Emsal Mahkeme Kararı İstanbul Anadolu 11. Asliye Ticaret Mahkemesi 2021/84 E. 2021/458 K. 07.06.2021 T.

Görüntülediğiniz mahkeme kararı henüz kesinleşmemiştir. Yararlı olması amacıyla eklenmiştir.

T.C. İstanbul Anadolu 11. ASLİYE TİCARET MAHKEMESİ
ESAS NO: 2021/84
KARAR NO: 2021/458
DAVA : ŞİRKETİN İHYASI
DAVA TARİHİ : 08/02/2021
KARAR TARİHİ: 07/06/2021
Mahkememizde görülmekte olan Şirketin İhyası davasının yapılan açık yargılaması sonunda,
GEREĞİ DÜŞÜNÜLDÜ:
DAVA :Davacı vekili dava dilekçesinde; Müvekkilinin,—– malikinden birisi olduğunu, dava dışı—- müvekkili arasında, ——-yevmiye nolu düzenleme şeklinde—- yapılma süresi —– aştığı takdirde müteahhit arsa sahibine daire başı aylık olarak——– cezai kira bedeli ödemeyi kabul eder” hükmünü içerdiğini, ruhsat alma süresi, sözleşme tarihinden sonra en çok —- olarak belirlendiğini, dava dışı şirket, müvekkiline bağımsız bölümünün en geç —- tarihinde oturmaya hazır ve iskanı alınmış şekilde teslim etmesi gerekirken, bağımsız bölümü müvekkiline zamanında teslim etmediğini, iskan alımı — olduğunu, teslim edilmesi gereken tarihten — sonra teslim edilmiş olup —–gecikme cezası söz konusu olduğunu, gecikme cezası ödenmemesiyle birlikte, dava dışı limited şirkete karşı ———- numaralı dosya ile devam eden bir dava mevcut olduğunu, yargılama devam ederken borçlu şirket —– tarihinde genel kurul kararıyla şirketin tasfiyesi kararı alındığını, —- tarihinde terkin işlemi tescil edildiğini, şirket tüzel kişiliği kaybettiğini, müvekkili —- dava dışı şirketten alacağı ödenmeden, şirketin tüzel kişiliği ——— silinme (terkin) ile sona ereceğini, tüzel kişilik ise ancak tasfiye işlemlerinin usulüne uygun olarak ve eksiksiz tamamlanması ile sona ereceğini, tüzel kişilerin halefleri olmadığını, tasfiye işlemleri tamamlanmadan malvarlığı dağıtılamaz, mülkiyet devredilmeyeceğini, tasfiye işlemleri usulüne uygun olarak tamamlanamayacağını, tasfiyesi gereken hususların eksik bırakılır ve borçlar ödenmezse, tüzel kişilik —— silinse bile, şirketin tüzel kişiliğinin sonlanamayacağını, —– ve —- tarafından benimsenen görüşe göre—– silinme işlemi açıklayıcı nitelikte olduğunu, tasfiyenin eksik olması, devam eden hukuki ilişkinin bulunması ticaret sicilinden silinmiş olsa da şirketin tüzel kişiliği ortadan kalkmayacağının kabul edildiğini ileri sürerek ——— ihyasına, yargılama giderleri ve vekalet ücretinin davalıya yüklenmesine karar verilmesini talep ve dava etmiştir.
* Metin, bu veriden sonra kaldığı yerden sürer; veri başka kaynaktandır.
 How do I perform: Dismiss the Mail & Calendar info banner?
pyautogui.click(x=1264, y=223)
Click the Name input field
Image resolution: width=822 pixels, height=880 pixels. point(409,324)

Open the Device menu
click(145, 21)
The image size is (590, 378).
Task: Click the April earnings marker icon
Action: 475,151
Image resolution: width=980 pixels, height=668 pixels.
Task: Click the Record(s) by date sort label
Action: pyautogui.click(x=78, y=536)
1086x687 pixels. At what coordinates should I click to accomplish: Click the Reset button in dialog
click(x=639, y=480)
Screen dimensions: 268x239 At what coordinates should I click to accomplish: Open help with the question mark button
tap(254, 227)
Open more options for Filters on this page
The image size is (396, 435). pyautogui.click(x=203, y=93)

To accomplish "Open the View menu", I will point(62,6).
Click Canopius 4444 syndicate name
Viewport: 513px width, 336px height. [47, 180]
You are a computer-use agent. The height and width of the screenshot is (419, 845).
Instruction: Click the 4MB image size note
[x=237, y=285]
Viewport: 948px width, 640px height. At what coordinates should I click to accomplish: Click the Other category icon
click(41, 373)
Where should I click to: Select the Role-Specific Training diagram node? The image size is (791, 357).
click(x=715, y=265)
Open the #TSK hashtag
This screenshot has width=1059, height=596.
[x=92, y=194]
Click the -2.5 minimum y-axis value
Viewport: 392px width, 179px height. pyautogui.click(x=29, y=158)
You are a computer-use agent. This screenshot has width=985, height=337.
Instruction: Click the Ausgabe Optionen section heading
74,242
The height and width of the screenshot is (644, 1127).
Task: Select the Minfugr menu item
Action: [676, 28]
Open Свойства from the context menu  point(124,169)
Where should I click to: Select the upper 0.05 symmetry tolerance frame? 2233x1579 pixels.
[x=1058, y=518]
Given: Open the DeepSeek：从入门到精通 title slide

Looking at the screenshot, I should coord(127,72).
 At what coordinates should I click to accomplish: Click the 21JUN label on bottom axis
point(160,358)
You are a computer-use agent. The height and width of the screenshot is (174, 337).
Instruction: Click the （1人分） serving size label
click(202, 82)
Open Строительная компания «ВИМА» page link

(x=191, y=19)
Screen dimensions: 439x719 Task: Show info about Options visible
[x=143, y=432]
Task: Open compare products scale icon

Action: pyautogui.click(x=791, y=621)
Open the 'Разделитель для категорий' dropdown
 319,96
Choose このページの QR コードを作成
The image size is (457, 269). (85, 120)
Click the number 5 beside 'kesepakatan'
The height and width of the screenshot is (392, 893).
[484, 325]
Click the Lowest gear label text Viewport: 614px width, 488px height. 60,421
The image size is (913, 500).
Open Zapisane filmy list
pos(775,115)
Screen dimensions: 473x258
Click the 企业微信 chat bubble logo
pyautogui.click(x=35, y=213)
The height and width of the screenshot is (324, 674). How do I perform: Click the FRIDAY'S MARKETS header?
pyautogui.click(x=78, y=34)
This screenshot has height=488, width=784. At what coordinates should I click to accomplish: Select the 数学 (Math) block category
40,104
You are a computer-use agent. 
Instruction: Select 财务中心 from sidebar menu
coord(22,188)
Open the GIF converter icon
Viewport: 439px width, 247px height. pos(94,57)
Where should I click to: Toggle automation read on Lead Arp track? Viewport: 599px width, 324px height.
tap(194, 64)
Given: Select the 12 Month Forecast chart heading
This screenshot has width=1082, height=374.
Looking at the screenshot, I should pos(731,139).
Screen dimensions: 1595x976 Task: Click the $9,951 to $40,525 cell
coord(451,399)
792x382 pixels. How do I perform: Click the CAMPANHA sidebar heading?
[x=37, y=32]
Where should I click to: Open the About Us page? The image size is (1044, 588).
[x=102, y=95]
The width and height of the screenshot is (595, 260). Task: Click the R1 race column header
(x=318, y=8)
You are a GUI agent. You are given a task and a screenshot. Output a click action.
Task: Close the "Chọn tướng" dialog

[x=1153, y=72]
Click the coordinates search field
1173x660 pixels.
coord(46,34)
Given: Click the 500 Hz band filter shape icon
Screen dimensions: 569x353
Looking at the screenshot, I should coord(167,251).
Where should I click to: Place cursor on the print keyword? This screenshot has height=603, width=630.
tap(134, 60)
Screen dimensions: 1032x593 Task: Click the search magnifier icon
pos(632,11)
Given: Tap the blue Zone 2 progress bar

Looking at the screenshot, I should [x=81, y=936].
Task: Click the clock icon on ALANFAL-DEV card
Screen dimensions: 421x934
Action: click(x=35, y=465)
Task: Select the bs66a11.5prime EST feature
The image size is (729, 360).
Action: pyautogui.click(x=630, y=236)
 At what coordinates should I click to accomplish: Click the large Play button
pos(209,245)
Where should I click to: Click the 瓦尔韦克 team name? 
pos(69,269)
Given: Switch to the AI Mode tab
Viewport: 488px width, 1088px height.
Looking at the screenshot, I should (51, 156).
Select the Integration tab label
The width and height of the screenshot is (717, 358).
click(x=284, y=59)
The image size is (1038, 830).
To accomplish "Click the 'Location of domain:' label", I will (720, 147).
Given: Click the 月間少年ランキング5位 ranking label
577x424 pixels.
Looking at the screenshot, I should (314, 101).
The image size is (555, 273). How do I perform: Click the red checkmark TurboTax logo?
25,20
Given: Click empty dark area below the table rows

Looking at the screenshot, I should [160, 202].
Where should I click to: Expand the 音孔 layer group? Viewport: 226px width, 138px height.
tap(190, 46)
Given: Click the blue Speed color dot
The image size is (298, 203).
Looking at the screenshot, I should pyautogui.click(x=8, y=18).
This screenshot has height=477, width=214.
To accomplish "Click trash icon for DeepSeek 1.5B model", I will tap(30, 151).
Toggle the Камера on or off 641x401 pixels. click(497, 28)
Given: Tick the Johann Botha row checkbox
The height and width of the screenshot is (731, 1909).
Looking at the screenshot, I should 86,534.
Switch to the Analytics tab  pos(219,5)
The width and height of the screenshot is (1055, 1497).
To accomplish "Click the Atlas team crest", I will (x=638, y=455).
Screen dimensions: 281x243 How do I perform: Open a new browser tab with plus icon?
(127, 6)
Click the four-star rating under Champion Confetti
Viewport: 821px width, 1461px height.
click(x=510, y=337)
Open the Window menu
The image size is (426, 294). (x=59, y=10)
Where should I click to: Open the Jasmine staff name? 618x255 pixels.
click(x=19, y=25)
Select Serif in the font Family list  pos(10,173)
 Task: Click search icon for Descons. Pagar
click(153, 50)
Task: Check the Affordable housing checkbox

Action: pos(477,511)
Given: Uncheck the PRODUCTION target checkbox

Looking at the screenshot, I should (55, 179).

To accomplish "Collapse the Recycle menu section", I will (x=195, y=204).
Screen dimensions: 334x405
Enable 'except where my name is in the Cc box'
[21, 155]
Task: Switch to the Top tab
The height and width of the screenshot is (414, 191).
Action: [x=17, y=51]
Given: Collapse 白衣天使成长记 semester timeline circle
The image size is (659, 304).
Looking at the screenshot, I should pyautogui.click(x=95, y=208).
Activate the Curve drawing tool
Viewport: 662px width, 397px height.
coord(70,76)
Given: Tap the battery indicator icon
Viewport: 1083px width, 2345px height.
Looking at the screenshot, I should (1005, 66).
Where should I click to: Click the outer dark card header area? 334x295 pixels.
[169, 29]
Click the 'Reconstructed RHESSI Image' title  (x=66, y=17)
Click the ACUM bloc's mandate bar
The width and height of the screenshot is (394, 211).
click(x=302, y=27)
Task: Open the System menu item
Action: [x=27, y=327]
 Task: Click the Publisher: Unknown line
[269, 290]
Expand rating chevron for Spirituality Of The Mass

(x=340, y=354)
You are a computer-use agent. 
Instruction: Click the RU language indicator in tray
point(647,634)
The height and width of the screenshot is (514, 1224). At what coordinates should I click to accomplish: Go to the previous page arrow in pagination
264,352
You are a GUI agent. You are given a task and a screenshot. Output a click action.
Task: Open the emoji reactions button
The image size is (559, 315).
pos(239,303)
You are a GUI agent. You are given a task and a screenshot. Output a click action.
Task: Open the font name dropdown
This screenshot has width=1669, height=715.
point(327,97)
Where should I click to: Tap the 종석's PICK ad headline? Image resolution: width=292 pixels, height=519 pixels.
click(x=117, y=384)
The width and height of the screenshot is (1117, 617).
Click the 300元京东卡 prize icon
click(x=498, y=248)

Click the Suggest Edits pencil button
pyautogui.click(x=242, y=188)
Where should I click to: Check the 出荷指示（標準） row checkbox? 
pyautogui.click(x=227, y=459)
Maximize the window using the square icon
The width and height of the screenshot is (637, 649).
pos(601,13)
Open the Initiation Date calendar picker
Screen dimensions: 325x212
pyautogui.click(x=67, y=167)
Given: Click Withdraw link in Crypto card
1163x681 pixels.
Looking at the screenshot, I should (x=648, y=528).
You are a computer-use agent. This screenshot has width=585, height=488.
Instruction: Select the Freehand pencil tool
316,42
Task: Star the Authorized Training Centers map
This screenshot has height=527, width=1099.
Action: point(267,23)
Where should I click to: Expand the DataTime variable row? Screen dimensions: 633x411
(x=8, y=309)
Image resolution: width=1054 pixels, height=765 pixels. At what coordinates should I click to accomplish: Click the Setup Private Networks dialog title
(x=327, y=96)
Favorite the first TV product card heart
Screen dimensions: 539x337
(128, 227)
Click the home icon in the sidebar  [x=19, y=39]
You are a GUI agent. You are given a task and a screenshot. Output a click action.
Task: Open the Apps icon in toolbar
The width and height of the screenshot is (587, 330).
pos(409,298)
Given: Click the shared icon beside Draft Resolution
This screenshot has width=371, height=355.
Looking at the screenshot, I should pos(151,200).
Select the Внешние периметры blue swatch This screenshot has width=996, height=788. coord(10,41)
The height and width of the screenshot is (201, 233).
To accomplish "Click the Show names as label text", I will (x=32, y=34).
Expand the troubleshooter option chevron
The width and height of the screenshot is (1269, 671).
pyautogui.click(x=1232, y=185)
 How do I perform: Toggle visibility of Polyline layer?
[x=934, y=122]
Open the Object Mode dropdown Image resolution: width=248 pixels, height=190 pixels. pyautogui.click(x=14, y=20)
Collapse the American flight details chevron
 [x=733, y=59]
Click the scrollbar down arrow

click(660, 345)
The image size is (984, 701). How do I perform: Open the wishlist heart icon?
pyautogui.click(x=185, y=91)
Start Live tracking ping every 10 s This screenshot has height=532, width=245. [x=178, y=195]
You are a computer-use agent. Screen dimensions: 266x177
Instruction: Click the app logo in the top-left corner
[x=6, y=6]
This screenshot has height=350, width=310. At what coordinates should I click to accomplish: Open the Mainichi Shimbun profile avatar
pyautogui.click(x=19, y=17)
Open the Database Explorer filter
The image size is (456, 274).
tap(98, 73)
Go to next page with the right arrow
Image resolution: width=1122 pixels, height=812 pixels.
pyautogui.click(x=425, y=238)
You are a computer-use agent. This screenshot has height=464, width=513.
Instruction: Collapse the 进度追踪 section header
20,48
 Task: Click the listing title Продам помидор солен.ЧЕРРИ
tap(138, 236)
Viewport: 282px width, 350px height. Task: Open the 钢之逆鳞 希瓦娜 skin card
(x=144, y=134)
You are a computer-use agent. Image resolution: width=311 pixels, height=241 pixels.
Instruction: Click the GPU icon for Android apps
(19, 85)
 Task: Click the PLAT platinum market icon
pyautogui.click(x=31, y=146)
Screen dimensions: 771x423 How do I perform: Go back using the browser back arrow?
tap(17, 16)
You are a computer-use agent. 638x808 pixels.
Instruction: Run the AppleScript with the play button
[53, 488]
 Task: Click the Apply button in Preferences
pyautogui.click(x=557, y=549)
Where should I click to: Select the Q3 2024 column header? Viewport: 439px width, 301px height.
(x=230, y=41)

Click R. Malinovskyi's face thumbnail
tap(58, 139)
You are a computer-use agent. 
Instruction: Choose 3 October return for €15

CEVAP:Davalı —- cevap dilekçesinde; —TTK.m.32 ve Ticaret Sicili Yönetmeliği m.34 hükmü çerçevesinde işlem yaptığını,——- tescil konusundaki talepleri, ilgili yasanın kendisine verdiği yetki ve görev alanı içinde değerlendirir ve sonuca bağlar; yargı merci gibi hareket edemeyeceğini, yasal şartlar oluşmuşsa yapılan işlemle ilgili tescil kararı verilebileceğini, aksi halde, tescil talebini gerekçe göstererek reddeder, tasfiye sürecinde yetki ve sorumluluk şirket “tasfiye memuru”nda olduğunu, tasfiye memurları tarafından tasfiye prosedürünün eksik bırakılmış olması memurların sorumluluğunu gerekeceğini, tasfiye memurları alacaklıların haklarını korumakla görevli olduğunu, vadesi gelmeyen borçlardan “ihtilaflı veya şarta bağlı” borçların notere tevdii ya da kafi bir teminat ile karşılanması gerektiğini, bu yapılmadan şirketlerin tasfiye süreci sonuçlandırılıp, bakiyeler mevcut pay sahiplerine dağıtılmış ve şirket kayıtları sicilden terkin edilmiş ise, terkin işlemlerinin iptali ile şirket tüzel kişiliği ihya olunarak tasfiye sürecine yeniden geçilebileceğini, tasfiye memurlarının iddia edilen eksik işlemlerini, müvekkili —— tespit etmesi mümkün olmadığını, davanın esası ile ilgili vereceği karara müvekkili—— uyacağını, müvekkili davanın açılmasına sebep olmadığını, bu nedenle “yargılama giderleri” ve “vekalet ücreti”nden sorumlu tutulamayacağını, müvekkili —– dava açılmasına sebep olacak herhangi bir işlem yapmadığını, tasfiye sürecinde, eksik olarak yapıldığı iddia edilen işlemlerin muhatabı tasfiye memurları olduğunu, bu nedenle, “yasal hasım” konumunda bulunan müvekkil, “yargılama masrafları”ndan sorumlu tutulamayacağını, davanın açılmasına sebebiyet vermeyip de davanın niteliği gereği ”Yasal hasım” konumunda bulunan müvekkili aleyhine yargılama giderlerine ve vekâlet ücretine hükmedilemeyeceğini ileri sürerek müvekkili yönünden açılan davanın reddine, yargılama giderleri ve vekalet ücretinin diğer tarafa yükletilmesine karar verilmesini istemiştir.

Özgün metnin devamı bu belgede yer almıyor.